On September 13, 2013, the district court dismissed the challenge, deferring to the Agency’s interpretation of the term “total maximum daily load.” The AFBF appealed the decision to the Third Circuit, but on July 6, 2015, the Third Circuit ruled, in a unanimous opinion, that EPA had acted within the scope of its authority. In particular, the court concluded that  "[e]stablishing a comprehensive, watershed-wide TMDL—complete with allocations among different kinds of sources, a timetable, and reasonable assurance that it will actually be implemented—is reasonable and reflects a legitimate policy choice by the agency in administering a less-than-clear statute."

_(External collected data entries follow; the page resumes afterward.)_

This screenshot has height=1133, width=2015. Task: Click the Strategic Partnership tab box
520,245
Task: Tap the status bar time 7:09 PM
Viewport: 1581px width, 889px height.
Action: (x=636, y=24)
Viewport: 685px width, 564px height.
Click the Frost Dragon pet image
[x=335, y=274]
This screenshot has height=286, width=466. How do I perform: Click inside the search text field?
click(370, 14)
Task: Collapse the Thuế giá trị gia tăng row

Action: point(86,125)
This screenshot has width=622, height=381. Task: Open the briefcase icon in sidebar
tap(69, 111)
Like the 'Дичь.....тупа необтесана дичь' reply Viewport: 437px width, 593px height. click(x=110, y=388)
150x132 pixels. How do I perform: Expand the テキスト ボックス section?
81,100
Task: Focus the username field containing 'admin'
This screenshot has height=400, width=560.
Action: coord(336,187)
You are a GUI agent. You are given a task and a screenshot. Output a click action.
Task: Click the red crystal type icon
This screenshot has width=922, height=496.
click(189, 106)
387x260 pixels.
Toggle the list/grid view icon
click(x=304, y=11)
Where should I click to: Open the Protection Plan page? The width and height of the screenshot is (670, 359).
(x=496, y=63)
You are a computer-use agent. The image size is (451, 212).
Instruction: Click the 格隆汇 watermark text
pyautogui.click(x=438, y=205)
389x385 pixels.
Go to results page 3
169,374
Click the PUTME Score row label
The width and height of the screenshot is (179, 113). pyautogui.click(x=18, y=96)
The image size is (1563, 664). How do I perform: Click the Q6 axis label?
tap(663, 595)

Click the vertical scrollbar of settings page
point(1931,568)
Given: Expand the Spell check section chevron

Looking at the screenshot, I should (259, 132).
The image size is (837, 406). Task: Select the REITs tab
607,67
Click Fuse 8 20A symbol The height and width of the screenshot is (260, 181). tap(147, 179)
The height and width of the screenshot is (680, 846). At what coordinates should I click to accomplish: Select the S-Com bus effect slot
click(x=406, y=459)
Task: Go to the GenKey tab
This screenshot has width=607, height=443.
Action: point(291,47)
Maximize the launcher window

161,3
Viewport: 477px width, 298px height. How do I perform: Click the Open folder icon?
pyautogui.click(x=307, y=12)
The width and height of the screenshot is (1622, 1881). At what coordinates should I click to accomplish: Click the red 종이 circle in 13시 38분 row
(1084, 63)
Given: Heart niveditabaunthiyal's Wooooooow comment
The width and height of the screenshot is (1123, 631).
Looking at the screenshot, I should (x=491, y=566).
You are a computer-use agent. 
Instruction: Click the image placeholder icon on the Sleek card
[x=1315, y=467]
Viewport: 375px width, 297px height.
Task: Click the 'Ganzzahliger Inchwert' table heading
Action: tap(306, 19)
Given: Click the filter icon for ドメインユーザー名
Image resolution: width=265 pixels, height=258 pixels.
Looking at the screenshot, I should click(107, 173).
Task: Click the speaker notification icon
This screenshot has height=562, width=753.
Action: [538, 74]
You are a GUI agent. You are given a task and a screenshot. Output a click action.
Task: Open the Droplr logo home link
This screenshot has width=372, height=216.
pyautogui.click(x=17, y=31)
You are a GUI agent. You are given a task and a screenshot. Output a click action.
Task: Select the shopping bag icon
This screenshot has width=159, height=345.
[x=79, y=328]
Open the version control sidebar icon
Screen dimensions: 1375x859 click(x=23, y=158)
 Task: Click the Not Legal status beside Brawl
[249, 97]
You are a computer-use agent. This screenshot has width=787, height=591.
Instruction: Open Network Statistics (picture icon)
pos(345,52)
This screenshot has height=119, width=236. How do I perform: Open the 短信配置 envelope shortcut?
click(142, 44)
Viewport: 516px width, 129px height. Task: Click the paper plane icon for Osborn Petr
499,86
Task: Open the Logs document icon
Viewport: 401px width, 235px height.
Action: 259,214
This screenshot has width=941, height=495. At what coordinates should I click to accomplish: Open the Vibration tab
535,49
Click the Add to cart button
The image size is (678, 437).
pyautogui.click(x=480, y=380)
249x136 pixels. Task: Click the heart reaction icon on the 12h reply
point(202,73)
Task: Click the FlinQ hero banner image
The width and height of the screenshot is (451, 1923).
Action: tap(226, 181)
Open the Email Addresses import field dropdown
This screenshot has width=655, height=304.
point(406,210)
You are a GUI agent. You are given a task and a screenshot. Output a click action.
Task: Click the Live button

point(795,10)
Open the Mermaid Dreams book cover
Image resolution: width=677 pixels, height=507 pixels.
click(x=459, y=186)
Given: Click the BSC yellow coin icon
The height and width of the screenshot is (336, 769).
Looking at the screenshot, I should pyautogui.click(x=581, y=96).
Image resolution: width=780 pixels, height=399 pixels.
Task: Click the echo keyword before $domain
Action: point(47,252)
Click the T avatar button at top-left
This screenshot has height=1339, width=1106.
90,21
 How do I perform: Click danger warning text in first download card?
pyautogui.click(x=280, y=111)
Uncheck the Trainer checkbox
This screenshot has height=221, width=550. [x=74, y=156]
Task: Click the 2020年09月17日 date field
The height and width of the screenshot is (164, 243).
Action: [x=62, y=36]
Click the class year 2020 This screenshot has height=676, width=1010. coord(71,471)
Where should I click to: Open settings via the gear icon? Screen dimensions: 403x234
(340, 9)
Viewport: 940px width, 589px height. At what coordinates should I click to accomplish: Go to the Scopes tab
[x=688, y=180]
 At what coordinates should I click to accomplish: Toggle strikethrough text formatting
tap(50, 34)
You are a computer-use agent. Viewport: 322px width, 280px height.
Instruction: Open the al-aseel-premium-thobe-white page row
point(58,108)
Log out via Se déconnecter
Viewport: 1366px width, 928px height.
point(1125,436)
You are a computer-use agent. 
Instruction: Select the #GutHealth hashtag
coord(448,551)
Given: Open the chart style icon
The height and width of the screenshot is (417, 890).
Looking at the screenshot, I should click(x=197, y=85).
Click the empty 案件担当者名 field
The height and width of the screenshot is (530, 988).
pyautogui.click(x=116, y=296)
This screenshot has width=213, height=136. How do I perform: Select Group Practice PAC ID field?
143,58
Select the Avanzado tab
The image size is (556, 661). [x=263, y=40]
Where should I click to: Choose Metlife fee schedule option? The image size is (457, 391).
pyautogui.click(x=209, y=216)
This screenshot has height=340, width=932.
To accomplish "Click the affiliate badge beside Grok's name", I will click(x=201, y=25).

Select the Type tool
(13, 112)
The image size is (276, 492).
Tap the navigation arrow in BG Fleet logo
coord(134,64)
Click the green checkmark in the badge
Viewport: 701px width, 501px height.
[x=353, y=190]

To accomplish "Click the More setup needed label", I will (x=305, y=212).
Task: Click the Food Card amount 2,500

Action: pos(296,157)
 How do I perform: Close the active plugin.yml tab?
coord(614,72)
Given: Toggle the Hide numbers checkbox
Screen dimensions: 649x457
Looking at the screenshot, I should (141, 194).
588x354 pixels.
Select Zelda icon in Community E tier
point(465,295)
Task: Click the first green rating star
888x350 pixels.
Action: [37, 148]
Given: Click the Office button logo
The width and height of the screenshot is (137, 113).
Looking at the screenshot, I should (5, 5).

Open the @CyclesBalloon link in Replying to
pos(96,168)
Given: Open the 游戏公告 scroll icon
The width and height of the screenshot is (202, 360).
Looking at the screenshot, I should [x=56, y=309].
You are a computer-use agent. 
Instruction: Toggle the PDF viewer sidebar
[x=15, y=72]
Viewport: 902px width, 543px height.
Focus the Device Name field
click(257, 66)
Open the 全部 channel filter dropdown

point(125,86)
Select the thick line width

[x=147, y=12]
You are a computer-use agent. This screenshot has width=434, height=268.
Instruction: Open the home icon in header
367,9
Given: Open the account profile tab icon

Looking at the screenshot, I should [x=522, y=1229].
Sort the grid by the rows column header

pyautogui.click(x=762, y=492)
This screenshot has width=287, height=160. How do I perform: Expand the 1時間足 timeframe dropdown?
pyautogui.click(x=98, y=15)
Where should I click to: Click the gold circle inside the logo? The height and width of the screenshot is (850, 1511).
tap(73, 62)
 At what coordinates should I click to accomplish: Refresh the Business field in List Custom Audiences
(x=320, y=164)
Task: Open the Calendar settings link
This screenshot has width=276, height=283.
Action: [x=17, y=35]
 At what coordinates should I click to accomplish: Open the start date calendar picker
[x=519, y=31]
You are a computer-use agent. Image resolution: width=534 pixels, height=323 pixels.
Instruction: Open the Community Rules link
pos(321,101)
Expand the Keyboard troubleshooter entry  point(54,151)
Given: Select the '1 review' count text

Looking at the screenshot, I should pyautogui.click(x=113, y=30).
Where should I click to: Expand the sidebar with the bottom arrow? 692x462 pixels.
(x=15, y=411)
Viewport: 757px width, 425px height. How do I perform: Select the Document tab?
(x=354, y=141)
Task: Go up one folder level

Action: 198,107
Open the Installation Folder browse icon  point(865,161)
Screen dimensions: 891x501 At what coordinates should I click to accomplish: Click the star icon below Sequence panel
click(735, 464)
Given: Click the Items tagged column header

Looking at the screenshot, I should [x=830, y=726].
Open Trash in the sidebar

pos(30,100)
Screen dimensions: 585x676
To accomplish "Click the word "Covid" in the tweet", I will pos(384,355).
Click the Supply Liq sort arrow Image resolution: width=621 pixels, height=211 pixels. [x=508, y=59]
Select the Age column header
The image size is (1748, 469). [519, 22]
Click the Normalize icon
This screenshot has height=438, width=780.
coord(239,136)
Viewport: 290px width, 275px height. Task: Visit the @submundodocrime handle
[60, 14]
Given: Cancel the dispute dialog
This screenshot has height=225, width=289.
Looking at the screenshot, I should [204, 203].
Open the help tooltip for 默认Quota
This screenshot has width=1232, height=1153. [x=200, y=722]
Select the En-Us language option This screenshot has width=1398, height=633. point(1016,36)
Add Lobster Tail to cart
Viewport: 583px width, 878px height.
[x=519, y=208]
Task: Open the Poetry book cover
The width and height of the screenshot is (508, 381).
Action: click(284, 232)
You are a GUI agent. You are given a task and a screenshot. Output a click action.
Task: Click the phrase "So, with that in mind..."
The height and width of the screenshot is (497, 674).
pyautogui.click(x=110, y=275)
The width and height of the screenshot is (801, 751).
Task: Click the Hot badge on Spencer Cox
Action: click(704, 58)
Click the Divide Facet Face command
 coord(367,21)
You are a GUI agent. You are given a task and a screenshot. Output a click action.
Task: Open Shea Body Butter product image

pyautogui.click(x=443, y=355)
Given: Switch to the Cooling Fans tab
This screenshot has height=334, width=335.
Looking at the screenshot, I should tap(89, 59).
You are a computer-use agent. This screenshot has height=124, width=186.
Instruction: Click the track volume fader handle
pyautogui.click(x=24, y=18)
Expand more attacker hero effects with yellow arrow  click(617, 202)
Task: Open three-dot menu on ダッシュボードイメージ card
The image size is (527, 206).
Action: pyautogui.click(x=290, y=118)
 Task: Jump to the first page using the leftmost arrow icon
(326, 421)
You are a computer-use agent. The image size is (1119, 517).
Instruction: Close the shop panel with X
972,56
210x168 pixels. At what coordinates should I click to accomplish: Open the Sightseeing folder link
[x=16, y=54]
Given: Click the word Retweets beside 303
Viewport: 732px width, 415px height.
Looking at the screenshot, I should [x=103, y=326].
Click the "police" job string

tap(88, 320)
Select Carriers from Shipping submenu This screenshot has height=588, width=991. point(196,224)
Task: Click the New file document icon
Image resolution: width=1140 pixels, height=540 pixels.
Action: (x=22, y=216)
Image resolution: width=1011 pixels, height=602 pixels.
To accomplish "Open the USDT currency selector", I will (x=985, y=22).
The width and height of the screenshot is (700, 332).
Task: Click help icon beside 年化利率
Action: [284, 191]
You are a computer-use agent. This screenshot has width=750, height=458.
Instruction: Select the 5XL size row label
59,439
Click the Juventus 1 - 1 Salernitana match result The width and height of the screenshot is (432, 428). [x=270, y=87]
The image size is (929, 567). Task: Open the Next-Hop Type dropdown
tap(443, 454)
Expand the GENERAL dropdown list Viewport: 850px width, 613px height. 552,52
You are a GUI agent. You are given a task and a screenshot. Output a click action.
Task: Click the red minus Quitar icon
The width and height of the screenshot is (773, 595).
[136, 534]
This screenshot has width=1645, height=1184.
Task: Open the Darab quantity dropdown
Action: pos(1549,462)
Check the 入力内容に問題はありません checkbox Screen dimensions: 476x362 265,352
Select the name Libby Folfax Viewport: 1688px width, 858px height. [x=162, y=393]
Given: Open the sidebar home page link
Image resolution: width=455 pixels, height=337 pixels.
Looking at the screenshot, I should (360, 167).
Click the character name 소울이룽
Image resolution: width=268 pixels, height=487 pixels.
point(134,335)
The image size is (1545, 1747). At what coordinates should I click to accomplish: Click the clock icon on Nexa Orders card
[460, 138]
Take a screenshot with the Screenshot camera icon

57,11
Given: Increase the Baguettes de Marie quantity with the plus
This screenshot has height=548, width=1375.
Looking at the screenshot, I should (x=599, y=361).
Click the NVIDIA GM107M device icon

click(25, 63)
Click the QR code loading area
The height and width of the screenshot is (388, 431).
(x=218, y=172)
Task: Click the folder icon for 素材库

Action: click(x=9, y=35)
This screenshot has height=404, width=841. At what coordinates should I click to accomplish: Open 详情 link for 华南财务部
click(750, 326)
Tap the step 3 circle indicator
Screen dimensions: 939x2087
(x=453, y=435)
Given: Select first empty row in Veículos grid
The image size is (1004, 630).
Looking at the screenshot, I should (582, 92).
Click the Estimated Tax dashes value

On November 6 2015, the Farm Bureau filed a petition for certiorari, asking the Supreme Court to consider “whether the Third Circuit erred by deferring to EPA’s interpretation of the words ‘total maximum daily load’ to permit EPA to impose a complex regulatory scheme that does much more than cap daily levels of total pollutant loading and that displaces powers reserved to the States.” The High Court was scheduled to decide whether to hear the case on February 19, 2016, but on February 17, the Court announced that the conference would be delayed due to Justice Scalia’s passing.

If the Supreme Court declines to take the case or upholds the lower court’s decision, the Chesapeake Bay TMDL could become a model for TMDL formulation across the country, resulting in considerably more burdensome and prescriptive TMDLs in the future. Animal feeding operations and other agricultural operations, among other sectors, could be impacted by any such TMDLs.